It's mostly hand waving, hype and credulity, and unproven claims of scalability right now.

You can't move the goal posts because they don't exist.

ashirviskas•4m ago
Well, if a human is GI, we just need to make it Artificial. Easy.
guluarte•1h ago
I'm starting to think that there will not be an 'AGI' moment, we will simply slowly build smarter machines over time until we realize there is 'AGI'. It would be like video calls in the '90s everybody wanted them, now everybody hates them, lmao.
nutjob2•35m ago
Or we'll realize that human intelligence and machine intelligence is apple and oranges.
jibal•1h ago
LLMs are not on the road to AGI, but there are plenty of dangers associated with them nonetheless.
nicce•1h ago
Just 2 days ago Gemini 2.5 Pro tried to recommend me tax evasion based on non-existing laws and court decisions. The model was so charming and convincing, that even after I brought all the logic flaws and said that this is plain wrong, I started to doubt myself, because it is so good at pleasing, arguing and using words.

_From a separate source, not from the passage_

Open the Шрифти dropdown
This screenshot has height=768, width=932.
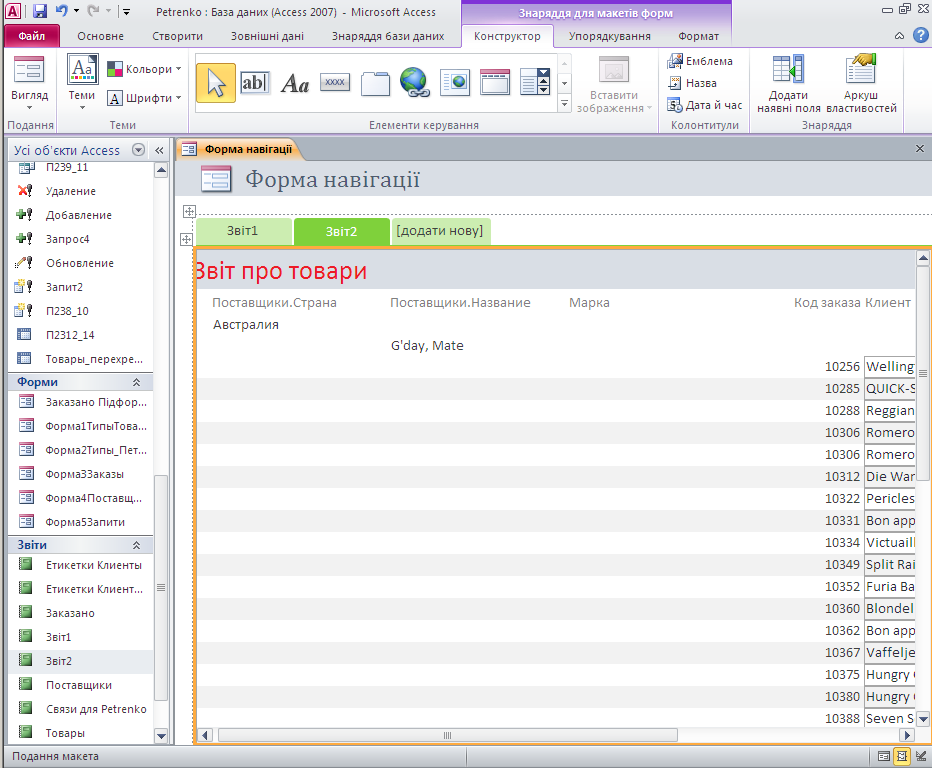click(145, 98)
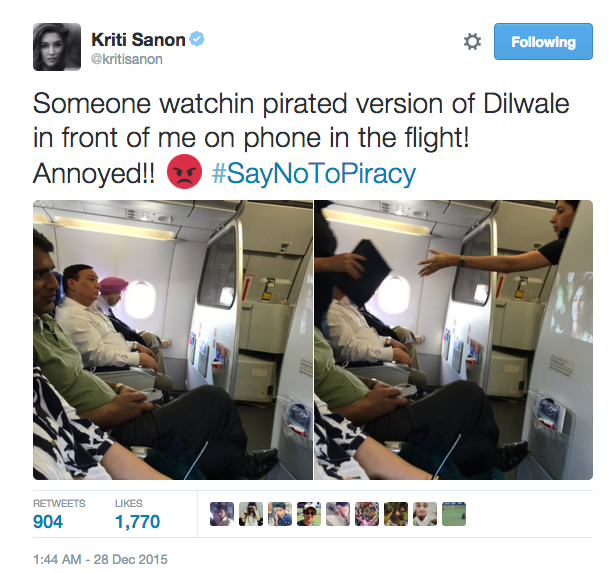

And most would have accept the recommendation because the model sold it as less common tactic, while sounding very logical.

roywiggins•1h ago
> even after I brought all the logic flaws and said that this is plain wrong

Once you've started to argue with an LLM you're already barking up the wrong tree. Maybe you're right, maybe not, but there's no point in arguing it out with an LLM.

nutjob2•37m ago
Or you could understand the tool you are using and be skeptical of any of its output.

So many people just want to believe, instead of the reality of LLMs being quite unreliable.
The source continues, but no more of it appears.